CMS Energy and Argo Group Volatility Contrast

   Predicted Return Density   
       Returns  

Pair Trading with CMS Energy and Argo Group

The main advantage of trading using opposite CMS Energy and Argo Group positions is that it hedges away some unsystematic risk. Because of two separate transactions, even if CMS Energy position performs unexpectedly, Argo Group can make up some of the losses. Pair trading also minimizes risk from directional movements in the market.
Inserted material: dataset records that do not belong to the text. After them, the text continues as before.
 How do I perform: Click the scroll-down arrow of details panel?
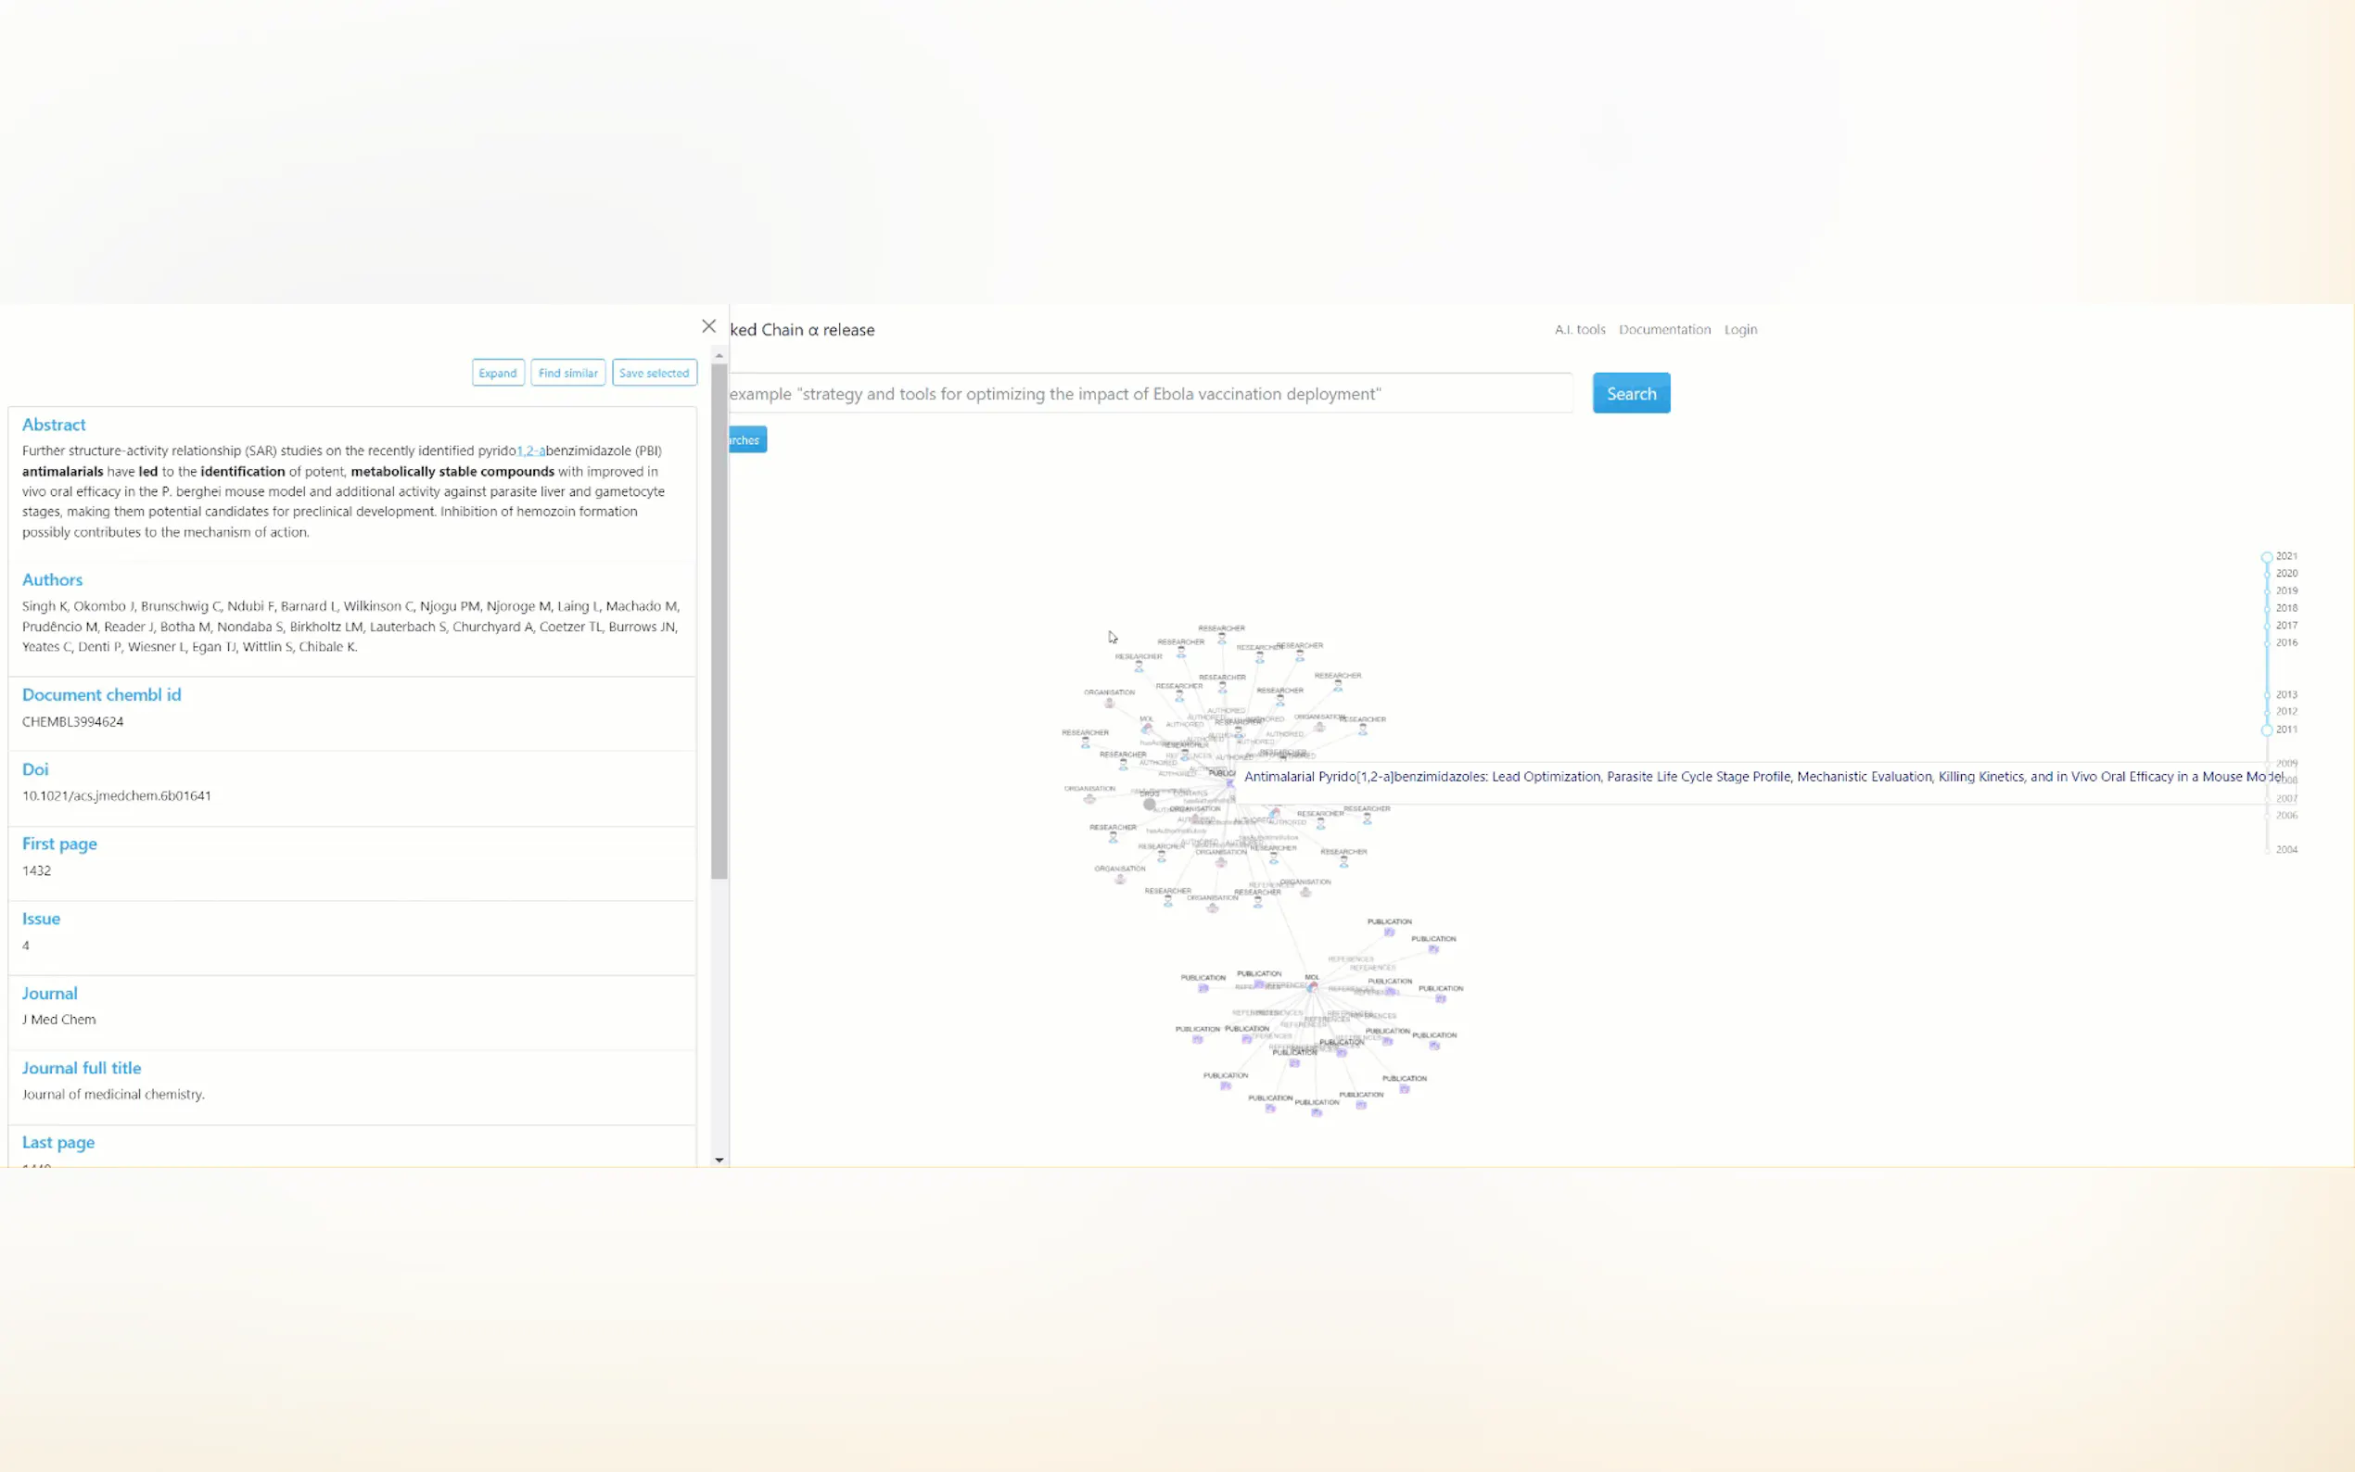click(719, 1159)
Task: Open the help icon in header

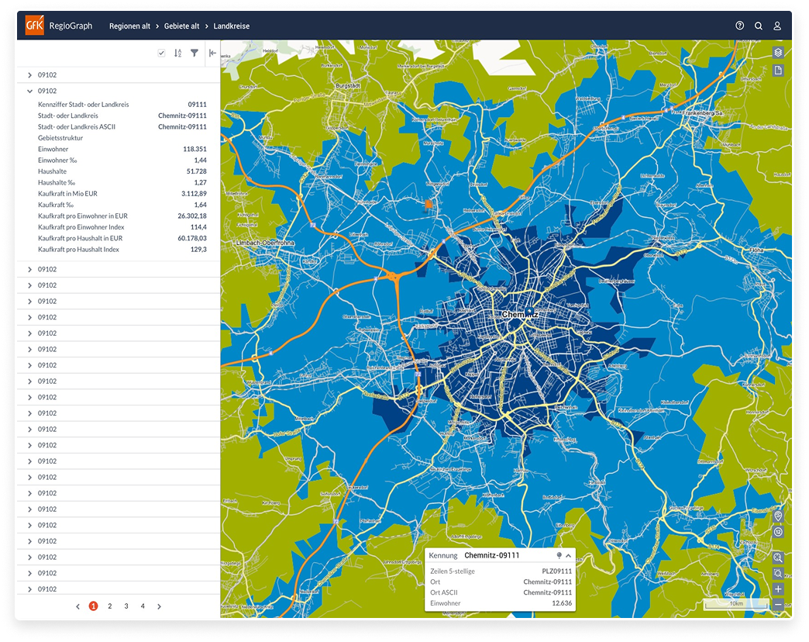Action: [739, 26]
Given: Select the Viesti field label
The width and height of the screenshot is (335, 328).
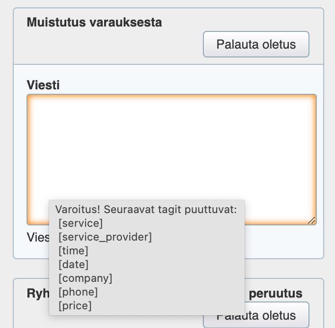Looking at the screenshot, I should coord(43,85).
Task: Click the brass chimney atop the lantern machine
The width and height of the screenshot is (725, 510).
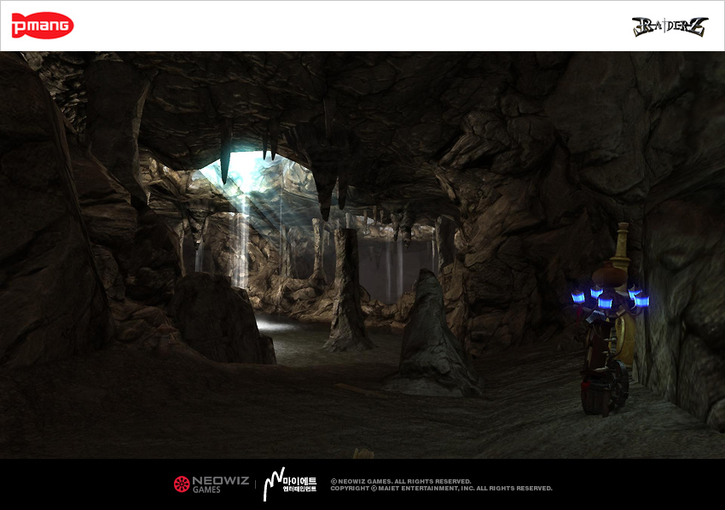Action: click(x=623, y=243)
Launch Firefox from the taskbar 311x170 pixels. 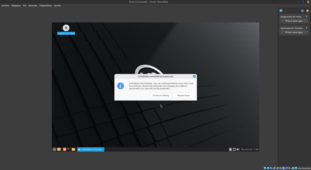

For example, if an entire industry or sector drops because of unexpected headlines, the short position in Argo Group will offset losses from the drop in Argo Group's long position.
The idea behind CMS Energy Corp and Argo Group 65 pairs trading is to make the combined position market-neutral, meaning the overall market's direction will not affect its win or loss (or potential downside or upside). This can be achieved by designing a pairs trade with two highly correlated stocks or equities that operate in a similar space or sector, making it possible to obtain profits through simple and relatively low-risk investment.
Check out your portfolio center.
Note that this page's information should be used as a complementary analysis to find the right mix of equity instruments to add to your existing portfolios or create a brand new portfolio. You can also try the Analyst Advice module to analyst recommendations and target price estimates broken down by several categories.